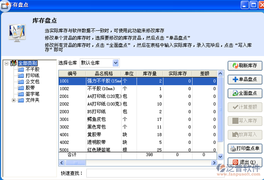The image size is (264, 180).
Task: Click the table's vertical scrollbar down arrow
Action: point(220,156)
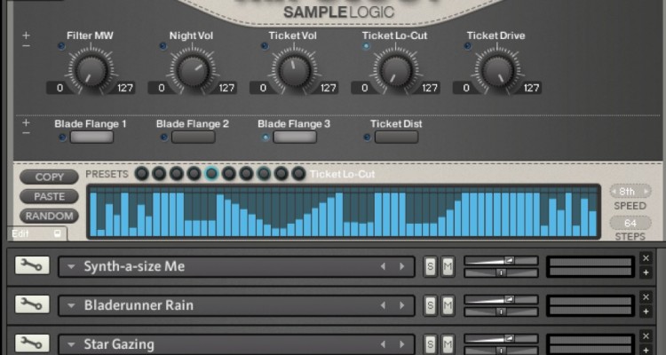Adjust the Synth-a-size Me volume slider
666x355 pixels.
509,260
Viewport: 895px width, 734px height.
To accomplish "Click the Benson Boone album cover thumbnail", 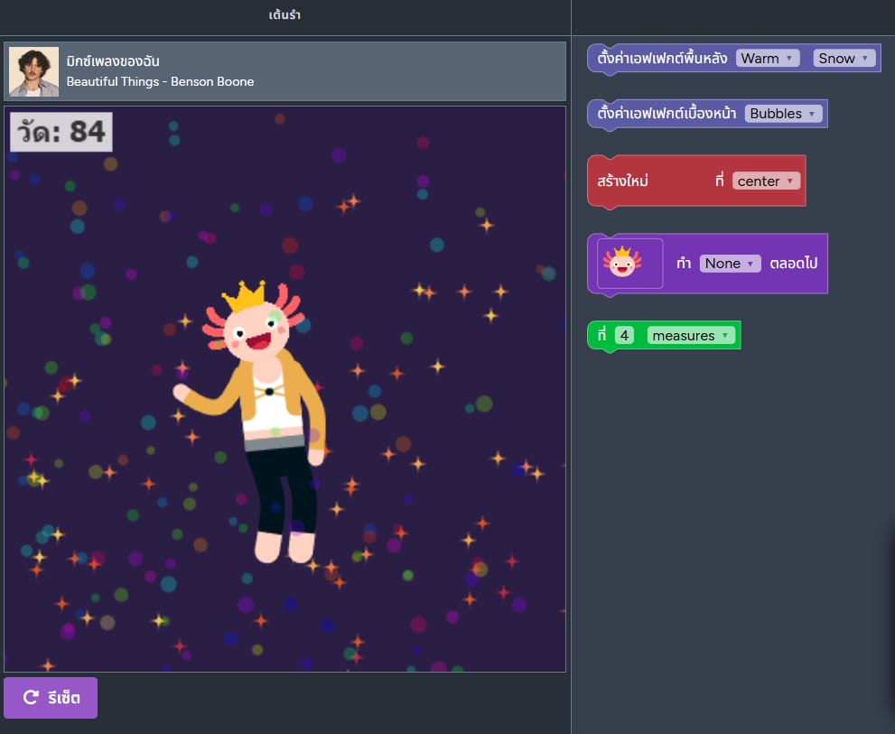I will 33,71.
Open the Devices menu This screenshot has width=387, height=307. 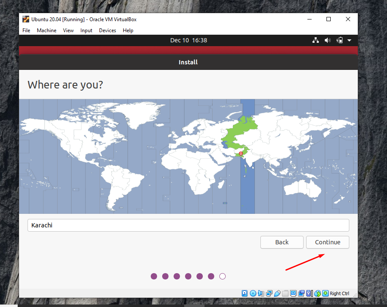click(108, 30)
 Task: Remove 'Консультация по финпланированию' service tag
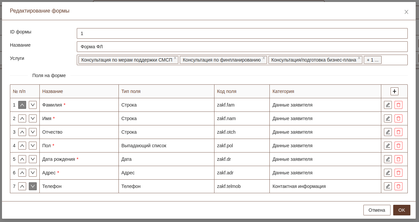point(264,58)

= = =

-- YOUR OBJECTIVE --
Please write out the lines from the one that holds "Task: Remove 'Консультация" through the end of the material, both ends included, exactly and with no pictures.

-- RESPONSE AREA --
 Task: Remove 'Консультация по финпланированию' service tag
point(264,58)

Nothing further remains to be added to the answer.